На каком языке вы думаете?
Я не думаю ни на одном языке. Я думаю образами. Я не верю, что люди думают на языках. Думая, они не шевелят губами. Только неграмотный человек определенного типа шевелит губами, читая или размышляя. Нет, я думаю образами, и лишь иногда русская или английская фраза вспенится мозговой волной, но вот, пожалуй, и все.
Сначала вы писали по-русски, а затем перешли на английский, не так ли?
Да, это был очень тяжелый переход. Моя личная трагедия, которая не может, которая не должна быть чьей-либо еще заботой, состоит в том, что мне пришлось оставить свой родной язык, родное наречие, мой богатый, бесконечно богатый и послушный русский язык, ради второсортного английского.
Наряду с вашими русскими книгами вы написали целую полку книг по-английски. Из них широко известна только «Лолита». Вам не досадно быть «человеком, написавшим "Лолиту"»?
Нет, я бы так не сказал, потому что «Лолита» — моя особая любимица. Она была моей самой трудной книгой, затрагивавшей тему, которая настолько далека, так удалена от моей собственной эмоциональной жизни, что мне доставило особое удовольствие использовать свой комбинационный талант, чтобы сделать ее реальной.
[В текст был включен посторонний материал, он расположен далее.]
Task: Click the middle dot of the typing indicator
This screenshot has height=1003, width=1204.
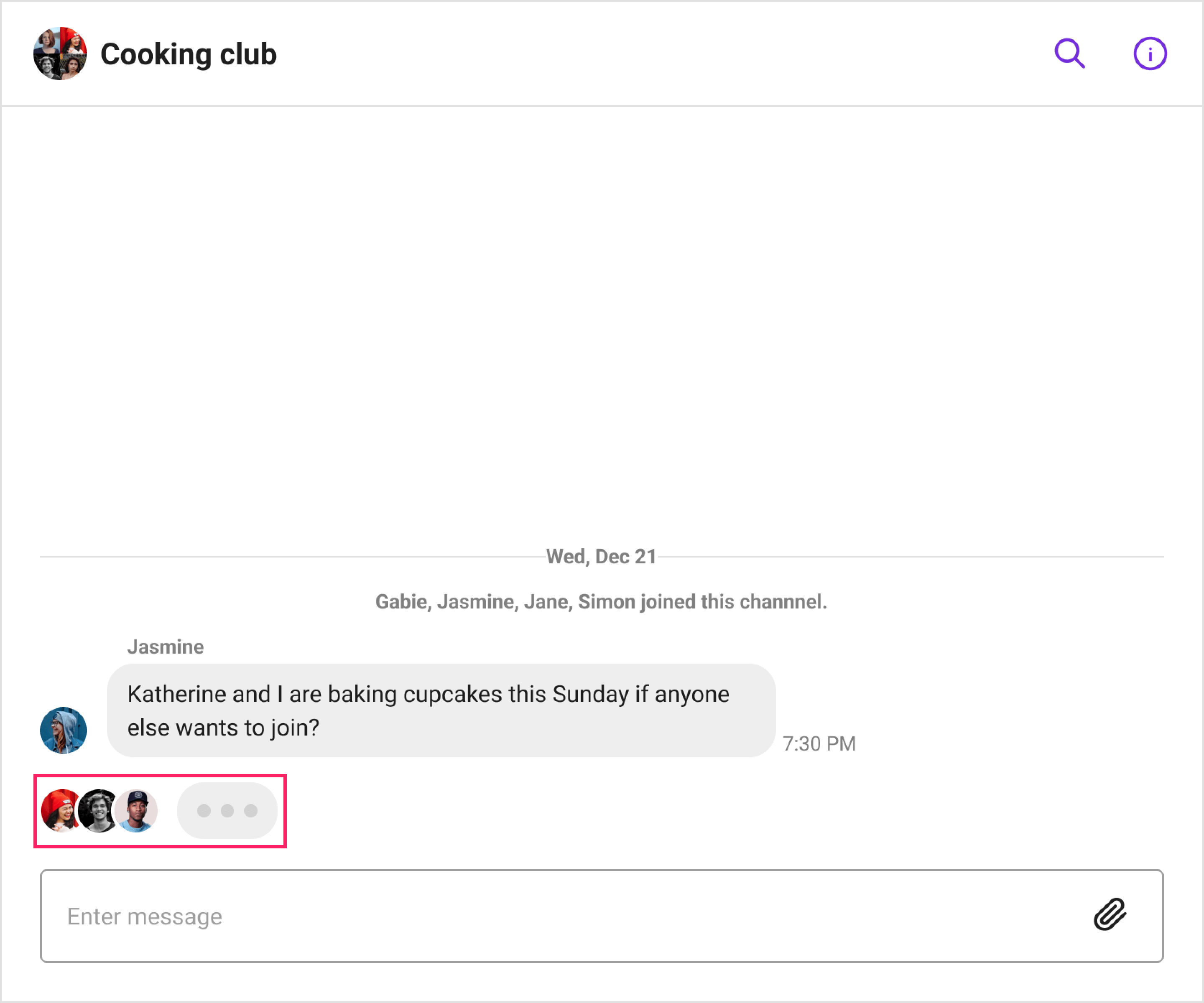Action: tap(227, 810)
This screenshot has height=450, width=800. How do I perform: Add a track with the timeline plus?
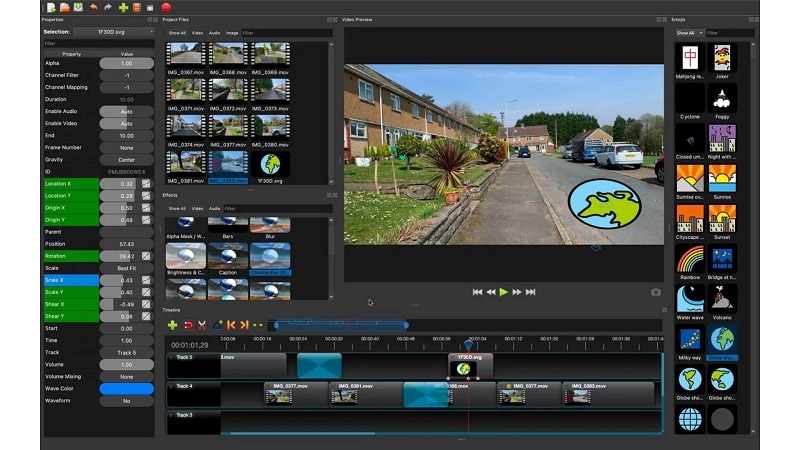coord(172,325)
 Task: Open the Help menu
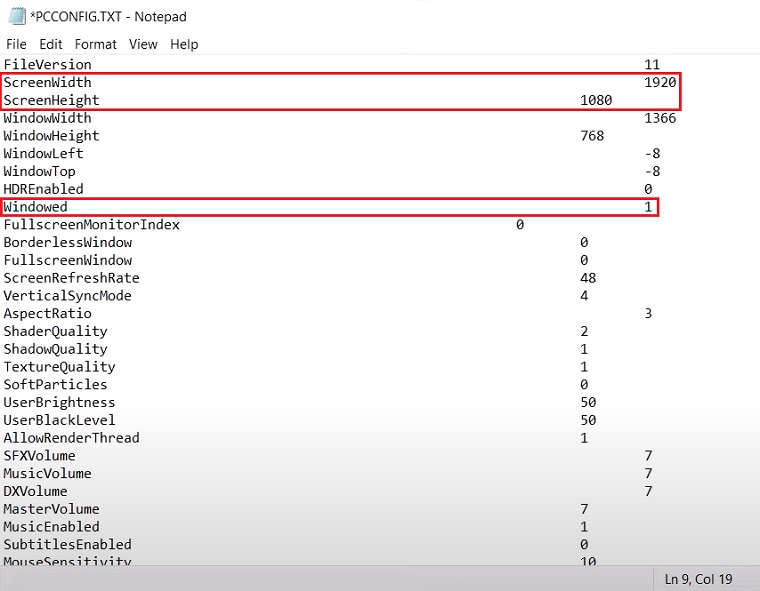184,44
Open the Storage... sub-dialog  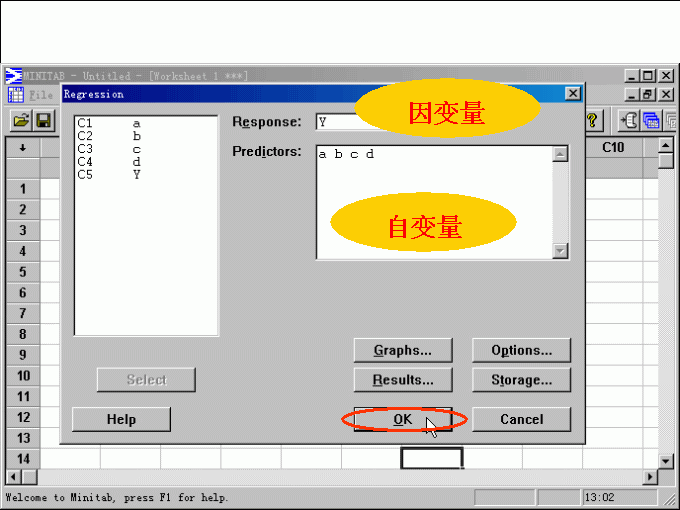click(521, 380)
Какова была история создания «Лолиты»?
Она родилась давно, должно быть в 1939 году, в Париже; первый трепет «Лолиты» прошел по мне в Париже в тридцать девятом, а может, в начале сорокового, как раз когда меня уложил в постель яростный приступ межреберной невралгии, очень болезненное недомогание — почти как тот легендарный шов в боку Адама. Насколько я помню, первый озноб вдохновения был каким-то весьма таинственным образом вызван историей в газете, кажется, это было в «Пари суар», о человекообразной обезьяне, которая после месяцев улещиваний учеными произвела, наконец, первый в истории сделанный животным рисунок углем, и этот набросок, воспроизведенный в газете, являл собой прутья клетки, в которой сидело несчастное создание.
Был ли у Гумберта Гумберта, обольстителя средних лет, прототип?
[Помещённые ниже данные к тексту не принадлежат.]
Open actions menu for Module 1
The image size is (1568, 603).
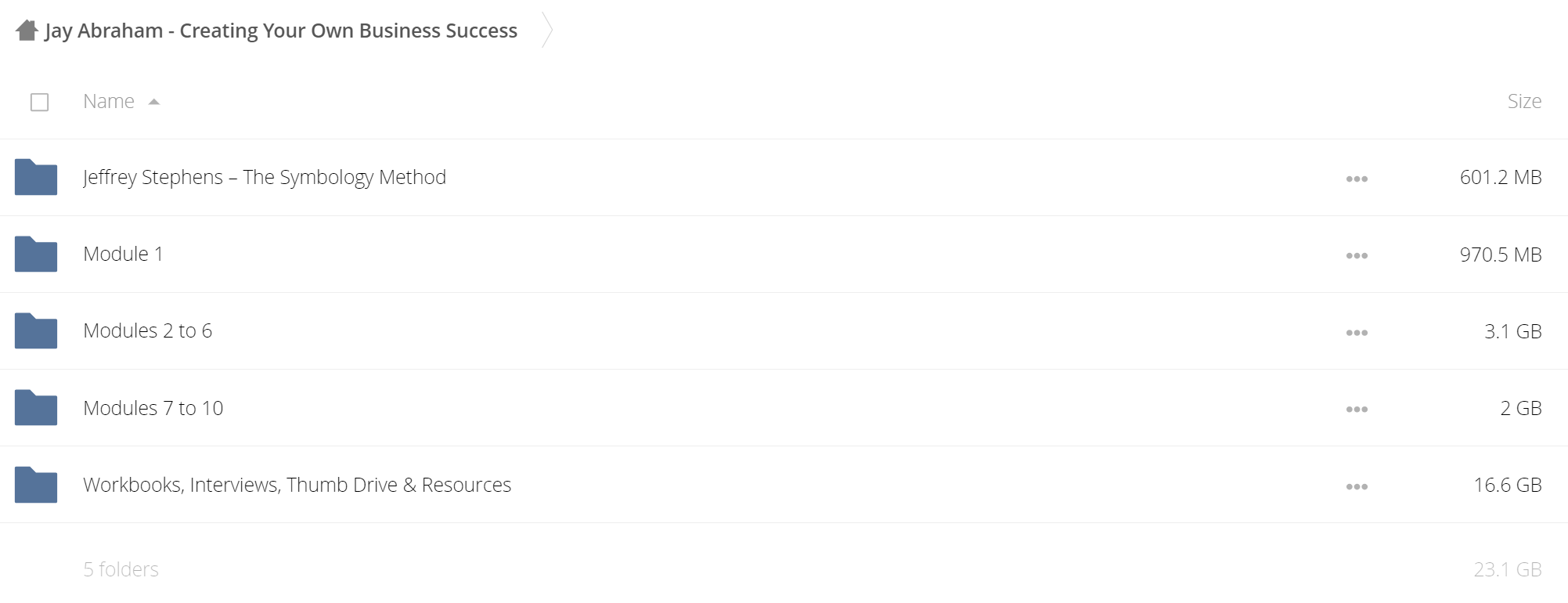pyautogui.click(x=1357, y=255)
Нет. Это человек, которого я выдумал, человек, охваченный наваждением, и, думаю, многие из моих персонажей подвержены внезапным наваждениям, самого разного рода наваждениям; но он никогда не существовал. Он возник, когда я писал книгу. В процессе ее написания, то тут, то там, в газетах, мне приходилось читать разнообразные истории о пожилых господах, преследовавших маленьких девочек: довольно занятное совпадение, но не более того.
Существовал ли прототип самой Лолиты?
Нет, у Лолиты не было прототипа. Она родилась в моем собственном сознании. Она никогда не существовала. В действительности я не очень хорошо знаю маленьких девочек. Поразмыслив над этим подольше, я прихожу к выводу, что не знаком ни с одной маленькой девочкой. Я иногда встречал их в обществе, но Лолита — частичка моего воображения.
Почему вы написали «Лолиту»?
Это было интересно. В конце концов, почему вообще я написал свои книги? Во имя удовольствия, во имя сложности. Я не пишу с социальным умыслом и не преподаю нравственного урока, не эксплуатирую общие идеи — просто я люблю сочинять загадки с изящными решениями.